Since getting back from our family holiday to Skye, I spent a bit of time working with the Xena (XML Electtronic Normalization for Archives) tool, which has been developed by the National Archives of Australia. I had used it (albeit indirectly) in the past, since it was included as the migration engine in the proof of concept version of Archivematica.
Simply put, Xena is a tool that identifies and migrates many common file formats using other open source migration tools (such as FLAC, Imagemagick, and Open Office). Files that are cannot be converted to an open format undergo ‘binary normalization’, in which the original file is converted to lossless base64 ASCII format. The normalized files can be viewed and exported (or in the case of the binary normalized files, converted back to their original binary format) using a Xena Viewer, which is included in the distribution. Xena is available under the GPL 3 license.
Based on the testing I’ve done with it, I think Xena could play a role in small archives that want to automate many file migration tasks. However, any repository wishing to use it will need to accept the guiding philosophy behind the tool and basically agree that the normalization actions that the tool completes are acceptable (more on that later.)
Xena supports migration in the general categories of compressed/binary files, audio, databases, documents, email, and graphics into a normalized, open types. If you convert a directory, all files in it and its subfolders will be treated. Using the default options, XENA first tries to guess the file types (I was not able to determining what method or software is uses to do the guessing–it does not appear to be DROID or JHOVE), then calls the appropriate conversion routine (if it is a supported file type). If it is not a supported file type, the content is simply passed through as ASCII text via Based64encoding, and placed in a xena xml wrapper; the file can be exported to its original format using the XENA viewer application.

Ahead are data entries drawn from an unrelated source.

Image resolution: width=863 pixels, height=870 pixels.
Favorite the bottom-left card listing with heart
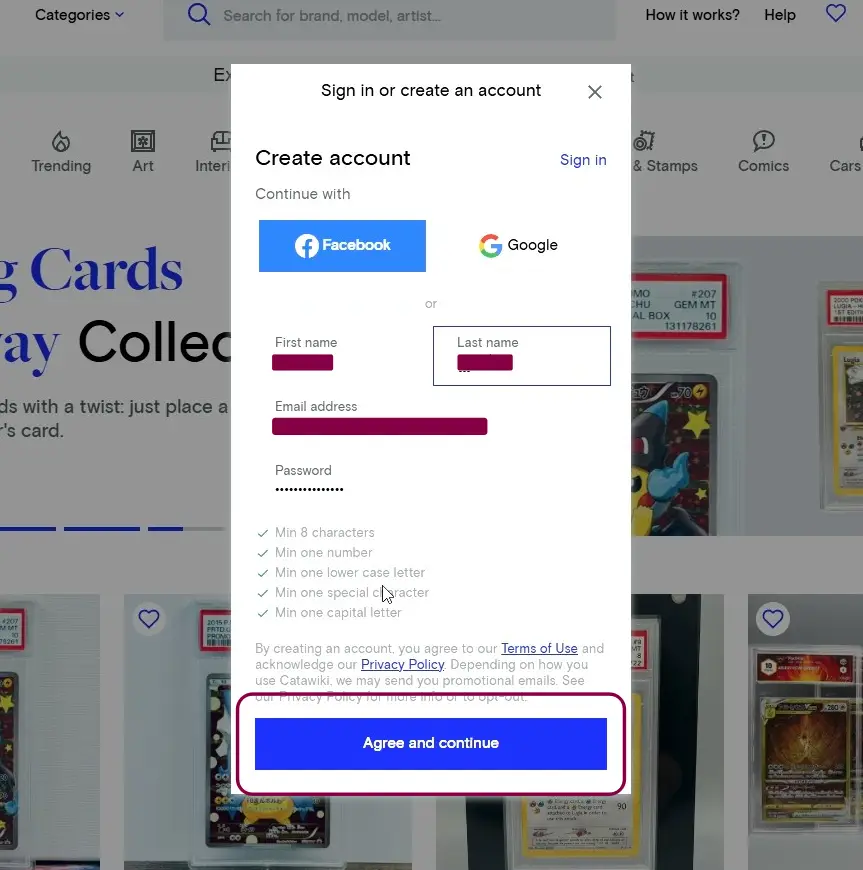point(149,619)
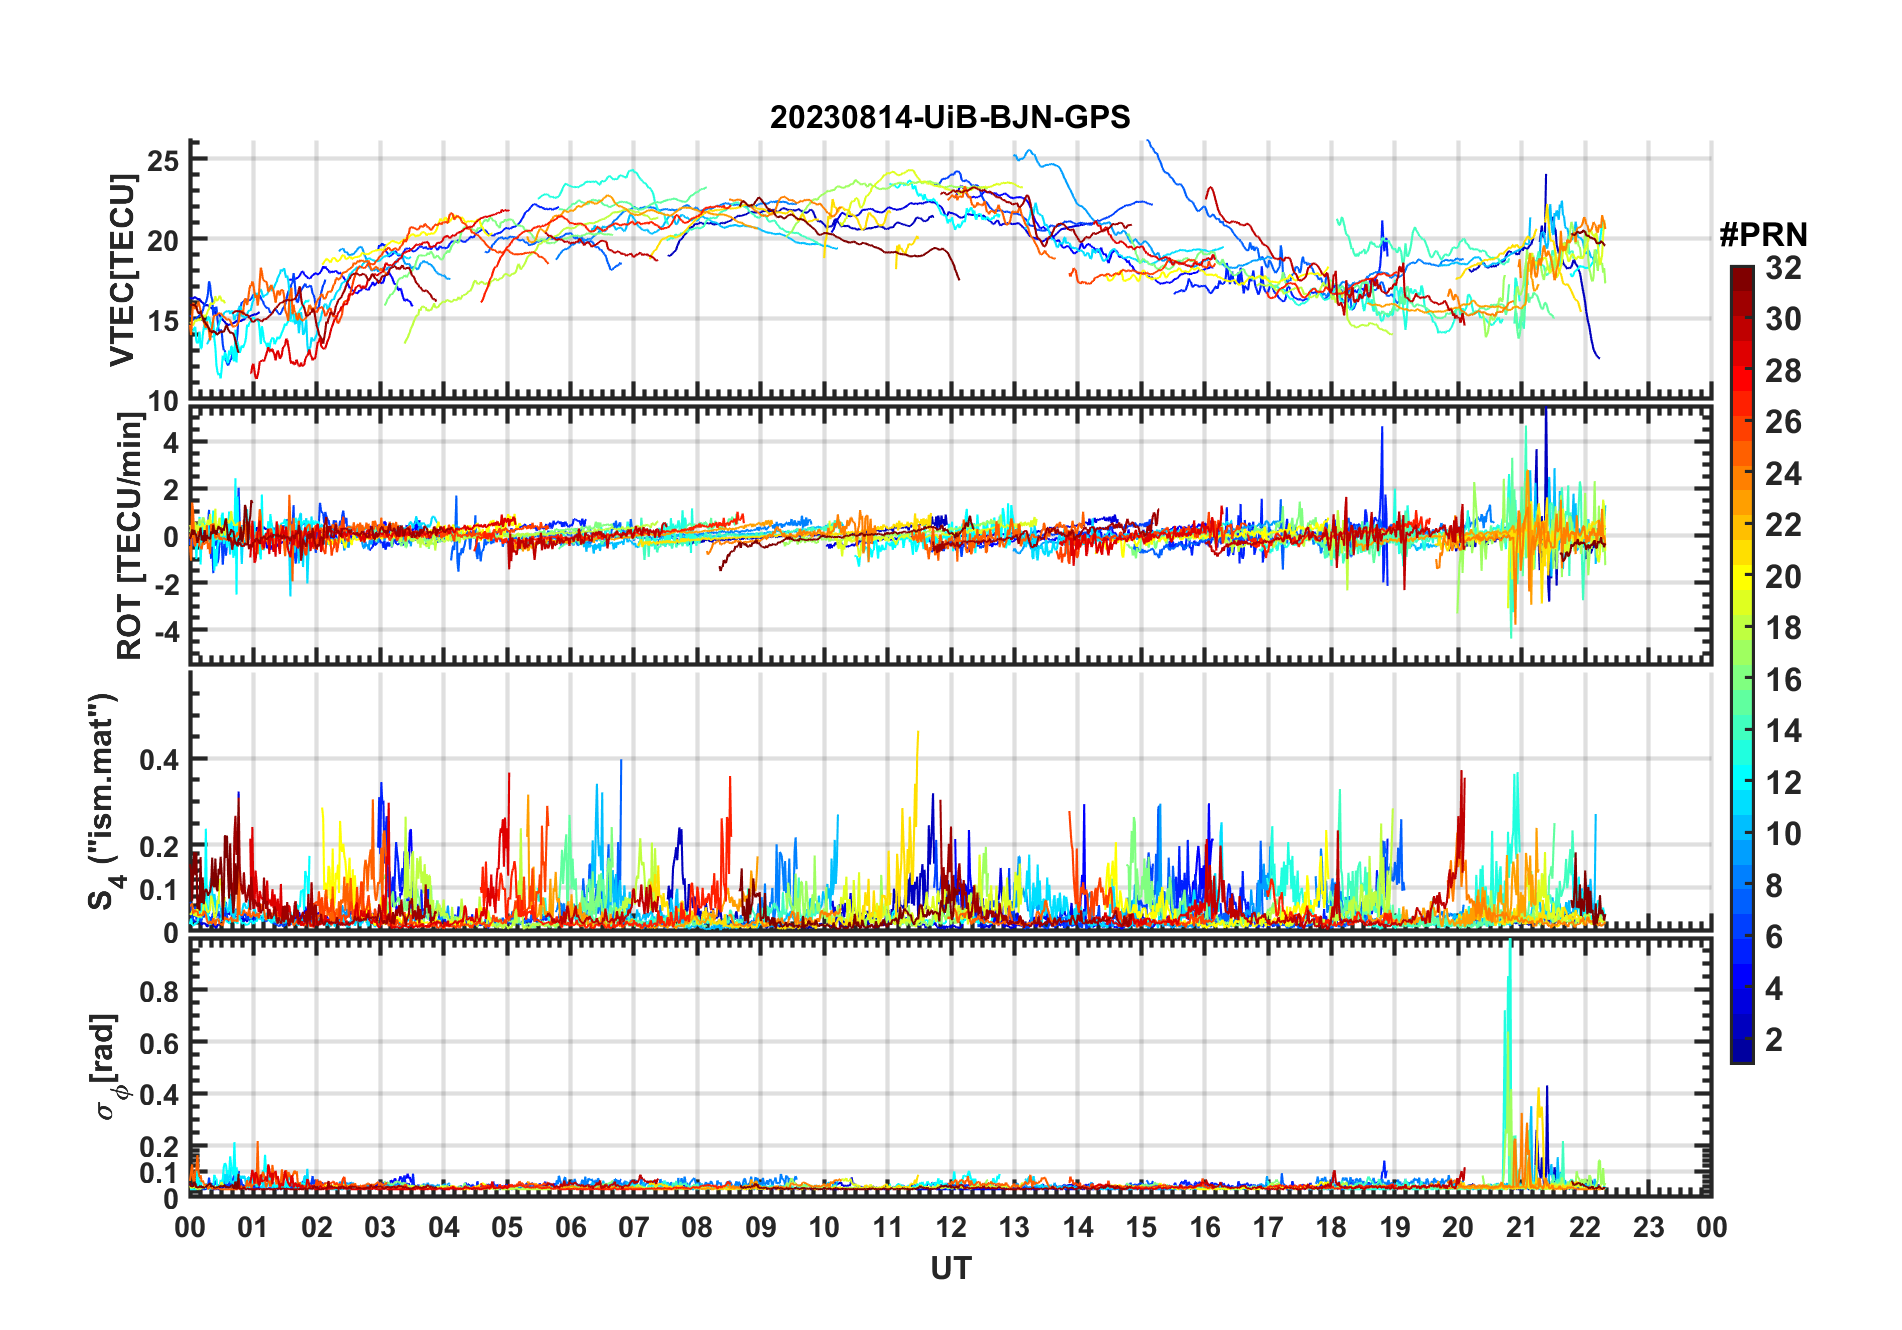Screen dimensions: 1902x1330
Task: Click the S4 ("ism.mat") y-axis label
Action: [x=102, y=800]
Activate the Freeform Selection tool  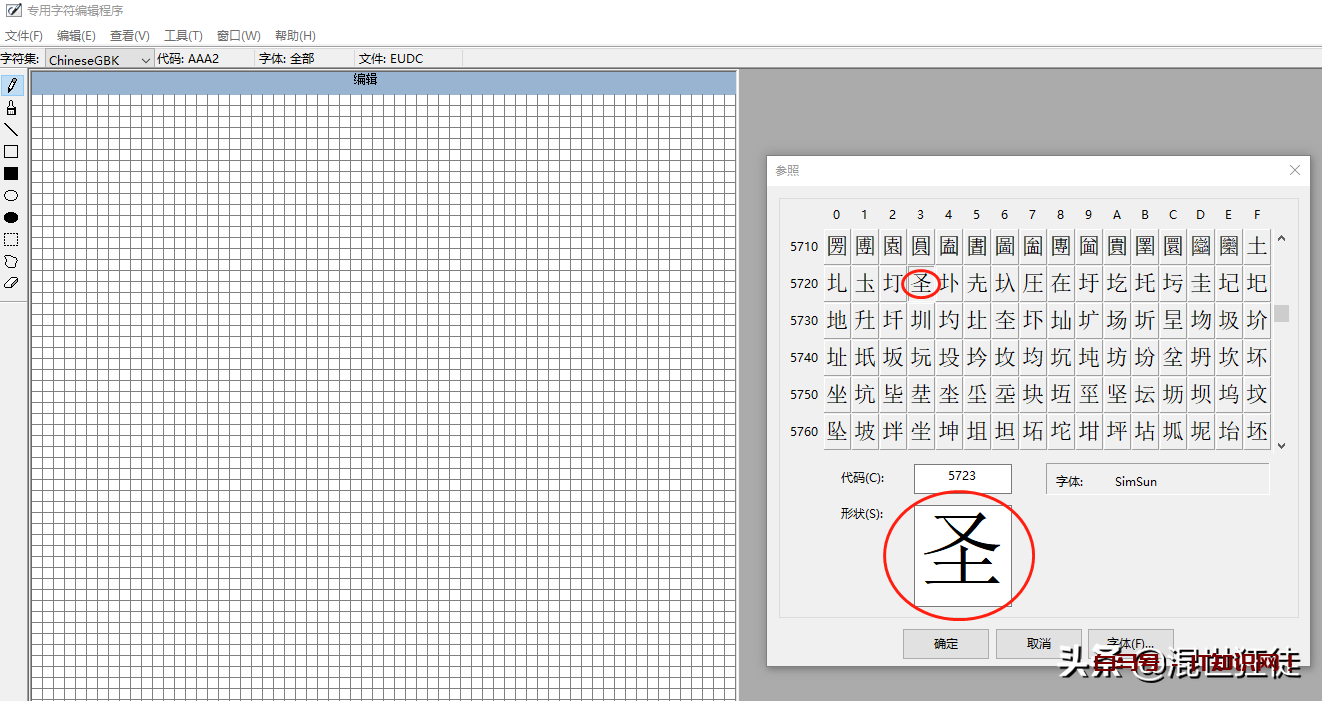12,261
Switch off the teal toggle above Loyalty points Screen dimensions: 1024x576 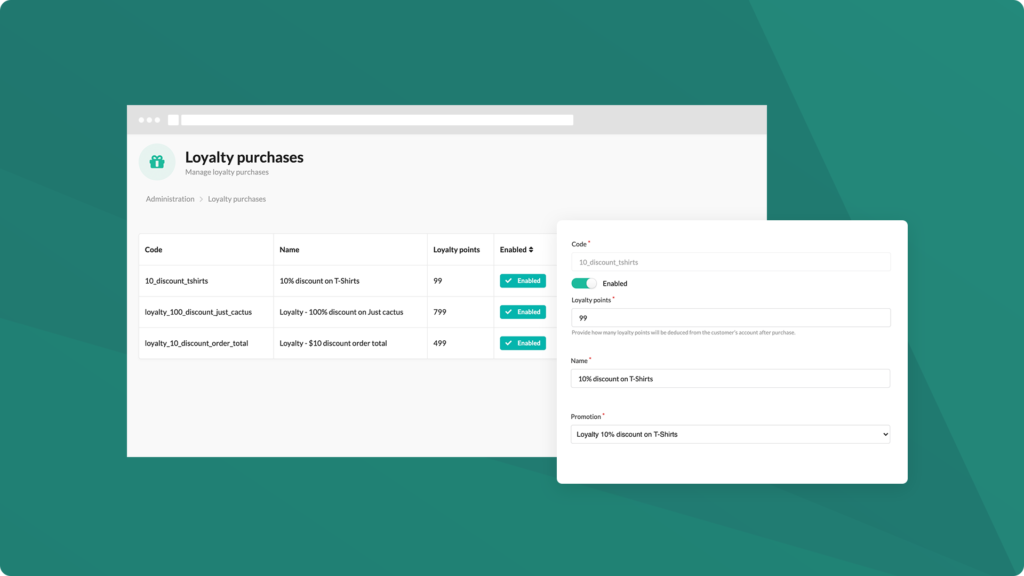click(x=583, y=283)
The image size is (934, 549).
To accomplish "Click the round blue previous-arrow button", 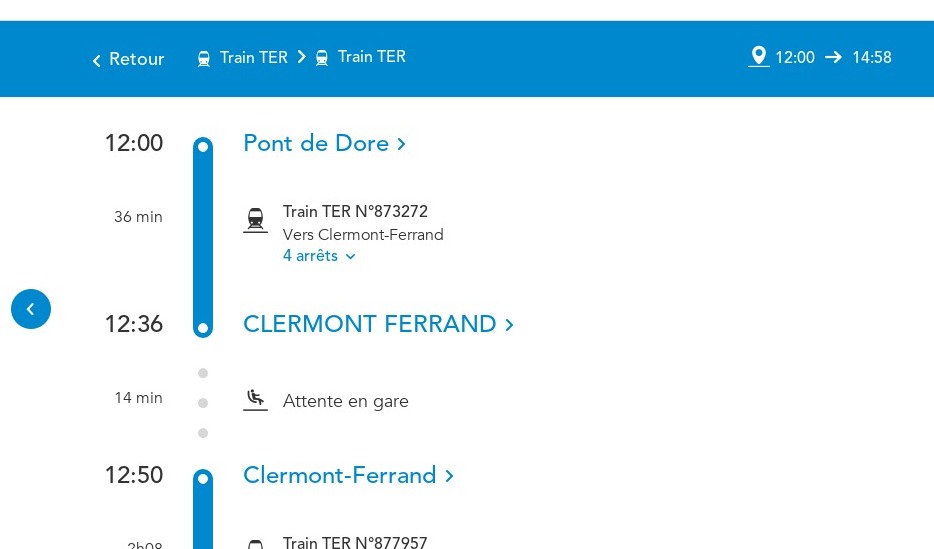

For example, Microsoft Word Documents or Spredsheets are converted to the analgous Open Office format. Similarly, MP3 and other audio files are converted to flacformat. mbox and pst files are converted to individual xml files and an index is created. The complete list of file types converted and the actions undertaken is listed at the end of the user manual. Other files types are simply passed throung in base64. Both the converted and base64 content is wrapped in a xena XML wrapper.
In order to test it out, I downloaded the installer for both mac and windows. Xena is very easy to install in either case.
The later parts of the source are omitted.